Juillac (/fr/; Julhac) is a commune in the Corrèze department in Nouvelle-Aquitaine in southern France. From 1790 to 2015, the municipality was the capital of the canton of Juillac.

==Geography==
===Location===
In the western part of the Department of Corrèze, on the edge of the Brive basin and the country of Uzerche, the municipality of Juillac extends over 33.14 km2. It is watered by the Roseix and its tributary the Tournerie stream which, both, take their source there.

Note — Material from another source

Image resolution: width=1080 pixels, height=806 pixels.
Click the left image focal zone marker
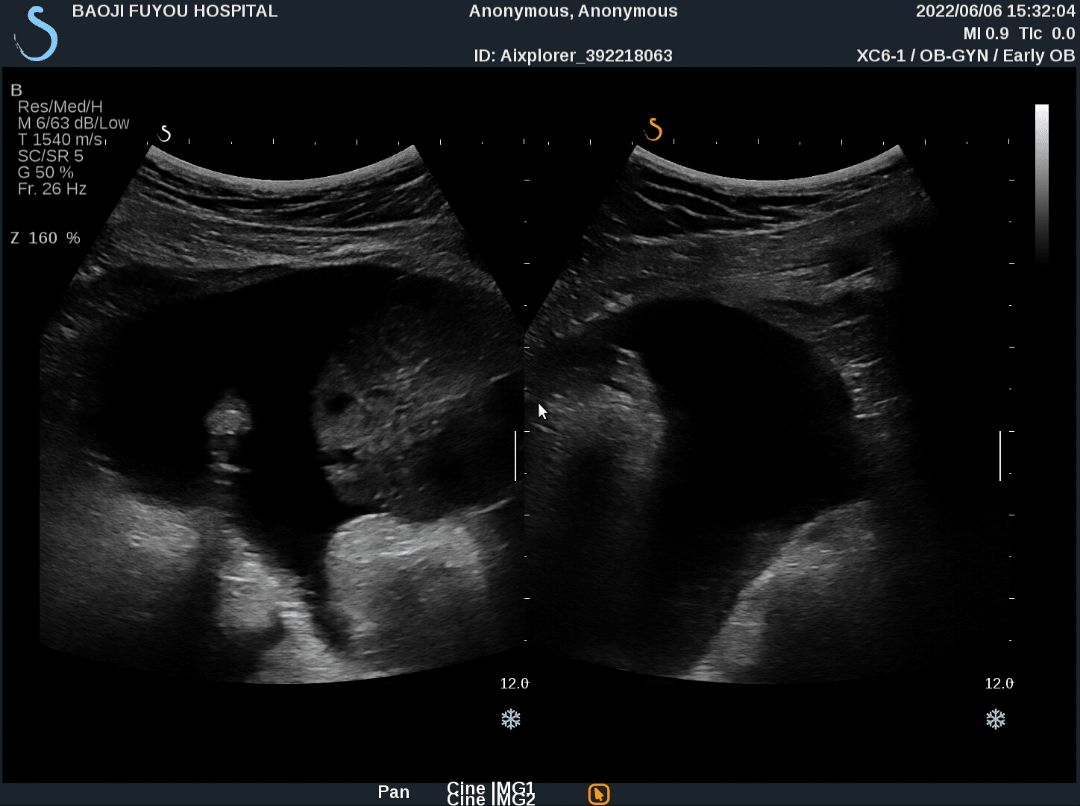(x=516, y=456)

The minimum altitude, 154 metres, lies at the extreme south, where the Roseix leaves the commune and enters on that of Rosiers-de-Juillac. The maximum elevation with 410 or 415 metres is located in the extreme north-west, at the place called lieu-dit les Bichets, on the edge of Saint-Cyr-les-Champagnes. A mark at the post office building indicates 300 meters. The town is hilly.

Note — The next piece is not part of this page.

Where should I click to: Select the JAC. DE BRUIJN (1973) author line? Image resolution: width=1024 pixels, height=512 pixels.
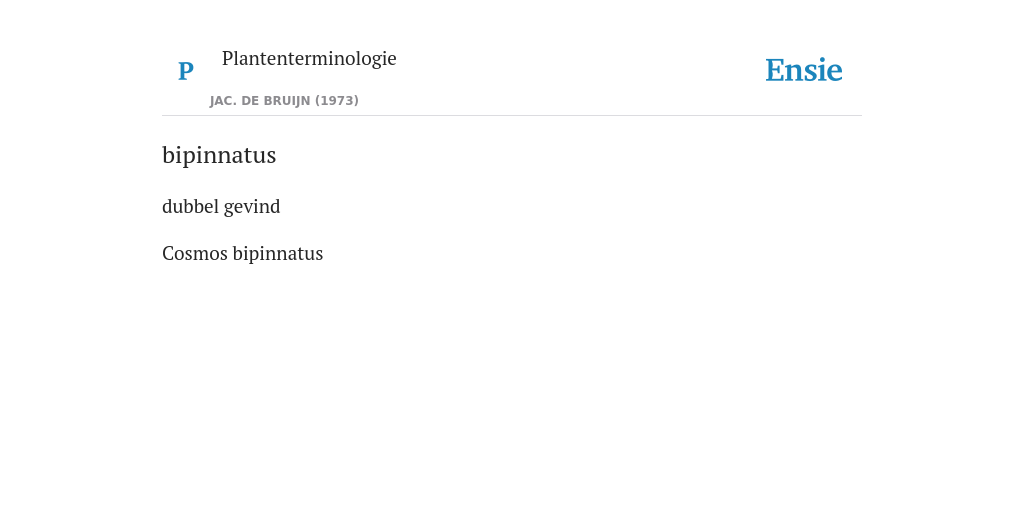(284, 101)
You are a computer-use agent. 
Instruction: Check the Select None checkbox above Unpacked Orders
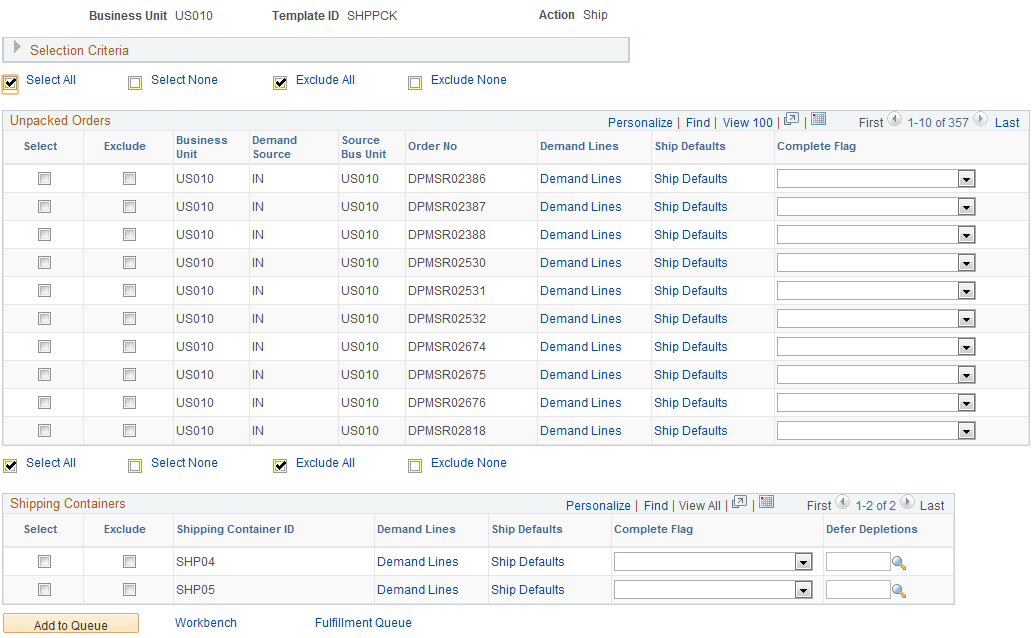[135, 83]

The village of Juillac, at the intersection of the departmental roads (RD) 39, 71 and 901, lies, in great circle distances, 21 km north of Terrasson-Lavilledieu, 22 km southwest of Uzerche and 24 km north-west of Brive-la-Gaillarde.

The communal territory is also served by RD 4, 52, 52nd, 71E1 and 114.

==Local culture and heritage==
===Places and monuments===
- Church of Saint-Germain.
- Manoir des Miracles.
- Remains of an ancient castle.

===Cultural heritage===
Juillac has a freshly renovated media library in the Grande Rue and several Association loi de 1901, one of which aims to highlight the naturalist Jeanne Villepreux-Power.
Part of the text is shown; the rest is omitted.